Kein Zuschuss zur Konfirmationsfeier für Hartz-IV-Empfänger

Für die Konfirmation, Kommunion oder Jugendweihe ihrer Kinder können Hartz-IV-Empfänger keinen Zuschuss zum Arbeitslosengeld beantragen. Die Kosten für den Unterricht und die Feier müssten vom "Sparpotenzial" aus den Regelleistungen gezahlt werden, erklärte eine Sprecherin der Bundesagentur für Arbeit in Nürnberg epd auf Anfrage.

Daran ändere auch das Hartz-IV-Urteil des Bundesverfassungsgerichts vom Februar nichts, nach dem die Regelsätze für Kinder neu berechnet werden müssen. Das Urteil beziehe sich auf Regelleistungen und nicht auf Einmalzahlungen. Allerdings könnten Eltern beim Jobcenter ein zinsloses Darlehen für die Konfirmation oder vergleichbare Feier ihrer Kinder beantragen, erläuterte die Sprecherin.

Sach- und Geldgeschenke zur Konfirmation, Kommunion oder Jugendweihe dürften die Kinder von Hartz-IV-Empfängern allerdings behalten. Laut einer entsprechenden Verordnung in der Fassung vom Dezember 2008 würden diese nicht auf das Einkommen der Eltern angerechnet. Ab einer Summe von 3.100 Euro müssten die Leistungsbezieher bei Geldgeschenken "theoretisch" einen Sachbezug herstellen, also einen konkreten Verwendungszweck angeben. Dies würde in der Praxis aber kaum überprüft, sagte die Sprecherin weiter. Sachgeschenke würden gar nicht berücksichtigt.

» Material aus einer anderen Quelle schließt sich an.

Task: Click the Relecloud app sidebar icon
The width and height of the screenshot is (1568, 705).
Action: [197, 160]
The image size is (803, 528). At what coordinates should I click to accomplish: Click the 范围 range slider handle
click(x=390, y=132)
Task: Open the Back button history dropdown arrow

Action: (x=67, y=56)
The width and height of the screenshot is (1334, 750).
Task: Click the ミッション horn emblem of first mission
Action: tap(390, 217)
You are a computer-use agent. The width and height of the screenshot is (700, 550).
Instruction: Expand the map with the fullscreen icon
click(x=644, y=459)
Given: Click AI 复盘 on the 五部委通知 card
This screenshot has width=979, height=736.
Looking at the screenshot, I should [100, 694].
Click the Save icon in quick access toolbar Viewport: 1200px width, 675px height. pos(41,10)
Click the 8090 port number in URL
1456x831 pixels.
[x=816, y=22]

In der Vergangenheit waren Geldgeschenke anlässlich von Konfirmationen teilweise als zusätzliches Einkommen angerechnet und das Arbeitslosengeld II entsprechend gekürzt worden. Dies hatten die Kirchen stark kritisiert.

Bedürftige Familien könnten bei Ausgaben für den Konfirmandenunterricht und die -freizeit aus Diakoniemitteln der Gemeinden unterstützt werden, erklärte der Leiter des Fachbereichs Konfirmandenarbeit am Pädagogischen Institut der Evangelischen Kirche von Westfalen, Pfarrer Thomas Böhme-Lischewski. Allerdings nähmen manche Familien diese Hilfe nicht an, um nicht als Bittsteller aufzutreten.

Nach Berechnungen der Landeskirche Westfalen müssten Familien während der Konfirmandenzeit ihrer Kinder rund 100 Euro für Materialien und Aktivitäten ausgeben. Dazu kämen noch die Kosten für die Feier. Ein Kirchenkreis habe daraufhin beschlossen, aus Kirchensteuermitteln eine Lernmittelfreiheit für die Konfirmanden zu finanzieren.